It is impolite to mention your registry on your invitations.  In fact, you should not mention your registry at any time except when guests explicitly inquire as to where you are registered or on your WEDDING WEBSITE (since this is where guests will come for practical information about the wedding such as hotels or flights).  You should not even mention “no gifts, please,” on your invitation or aloud.  Information about registries is traditionally spread by word of mouth.   The couple lets their close family and friends (usually the wedding party) know where they are registered, so that they can help answer questions from guests.  Make sure your registry is not the focus of your website.

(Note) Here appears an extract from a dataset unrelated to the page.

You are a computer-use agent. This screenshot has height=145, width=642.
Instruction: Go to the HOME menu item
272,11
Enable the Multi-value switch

Traditional wedding gifts developed from the dowry given by the bride’s family, which contained the necessary items for the bride to start a household.  Registries once served simply to let guests know your china, crystal and silver patterns (and that of course you needed eight of everything); now brides and grooms create wish lists that reflect their lifestyles, so camping equipment, power tools, and gas grills are as common as towels and glassware.Your mother’s registry probably consisted solely of household goods.  Today, many couples have already set up their household and bridal couples are registering for anything, from flatware to camping equipment.  It is not considered greedy or tacky to register, in fact most guests find registries a very efficient tool to select a gift that the couple would like or need and will not be duplicated by other guests.  Also, it is okay to have more than one registry, you should not have more than three.

A Few Tips for Creating Your Registry


Consider registering several places so your guests have the option to shop in person and online.  Just don’t register for the same items at the same place.

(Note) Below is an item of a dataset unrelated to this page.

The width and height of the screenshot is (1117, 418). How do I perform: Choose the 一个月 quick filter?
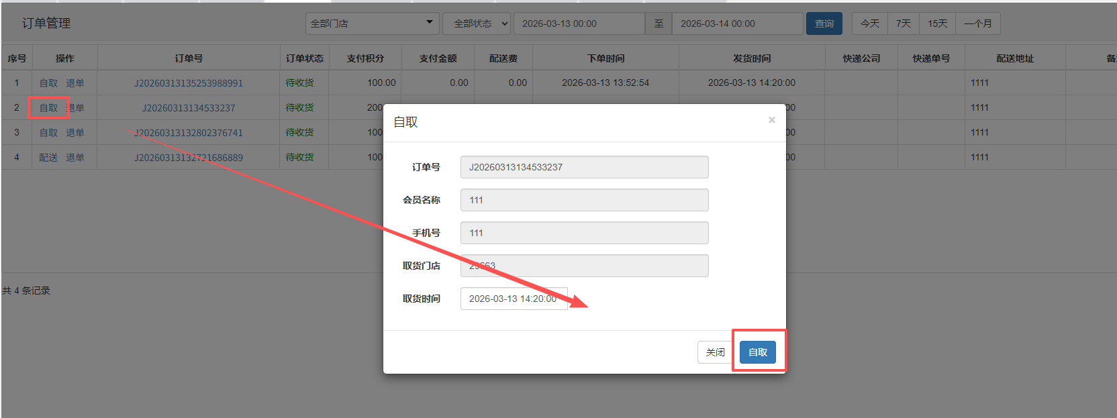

Consider your guests budgets.  Make sure your list contains a variety of items in different price ranges.

Make sure to have at some traditional items on your registry.  No matter how cool she may be, Grandma Rose does not want to give you a kayak for your wedding.  The best registries have a mix of both prices and types of items, so that all of your guests will feel comfortable finding something they will be excited to give you.

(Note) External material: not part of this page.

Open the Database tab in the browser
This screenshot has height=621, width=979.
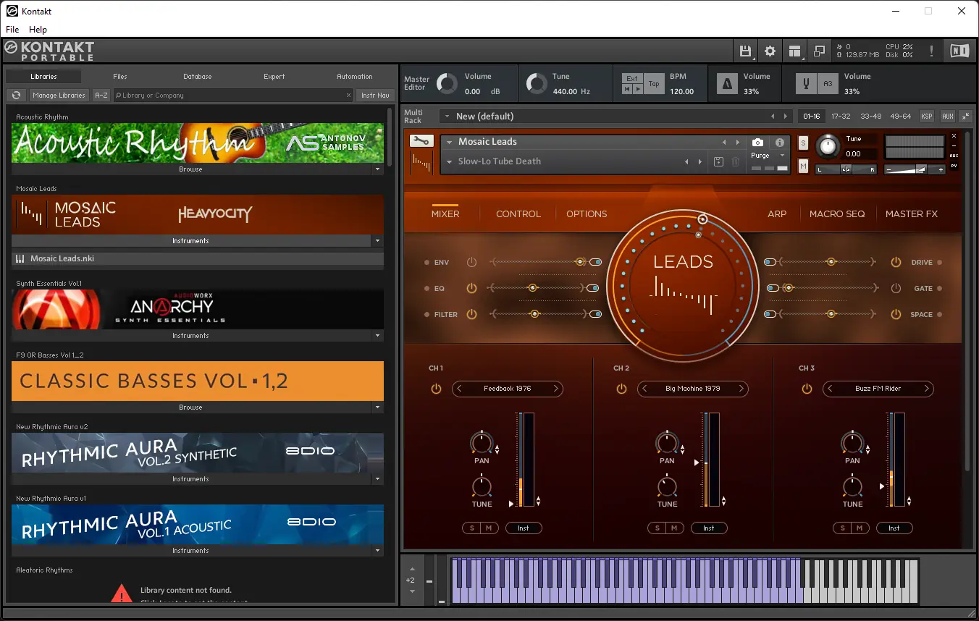coord(197,76)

If you are having a shower, it might be a good idea to set up a shower registry separate from your wedding registry with lower priced items. – especially if your shower has a theme.

Again, remember: in the end, the choice of gift is always up to the giver.  A registry is merely a guide.

“Registering” for Cash or Big Ticket Items

It has always been acceptable to give cash (or a check) to the bride and groom.  But remember, the choice of gift is the sole discretion of the giver.  You should create a registry regardless of whether or not you want cash.  As with registries, give this information by word of mouth.  Tell your closest family and friends “of course we would love anything you get us, but we are saving for a down-payment on our first home” or something similar.

While there are websites that help facilitate cash gifts, or partial payments towards a honeymoon or other large expense, I do not recommend them.  They are distasteful and seem presumptuous.  Plus these sites will charge you a service fees or a percentage of the gift.


Thank you notes

Speaking of writing, your wedding duties are not complete until you have properly thanked your guests for their gifts.  There is a widely circulated myth that you have a year to send thank-you notes for you wedding presents.  That is untrue.  A thank-you not should be sent out within a day or so of receiving a gift or at the latest, within a month of returning from your honeymoon (if it is scheduled immediately after your wedding). If that seems like a lot, don’t forget: thank-you notes can also be written by the groom.

Thank you notes should be written on stationary; no fill-in-the-blank cards, no pre-printed cards, no phone calls, no emails and no generic post on your website.  Also, a bride signs with her maiden (or pre-marriage name) before the wedding, and signs her married name afterward. When using monogrammed stationery, the notes sent by the bride before the wedding have her maiden name initials; post-wedding notes have her married initials or the couple’s last-name initial.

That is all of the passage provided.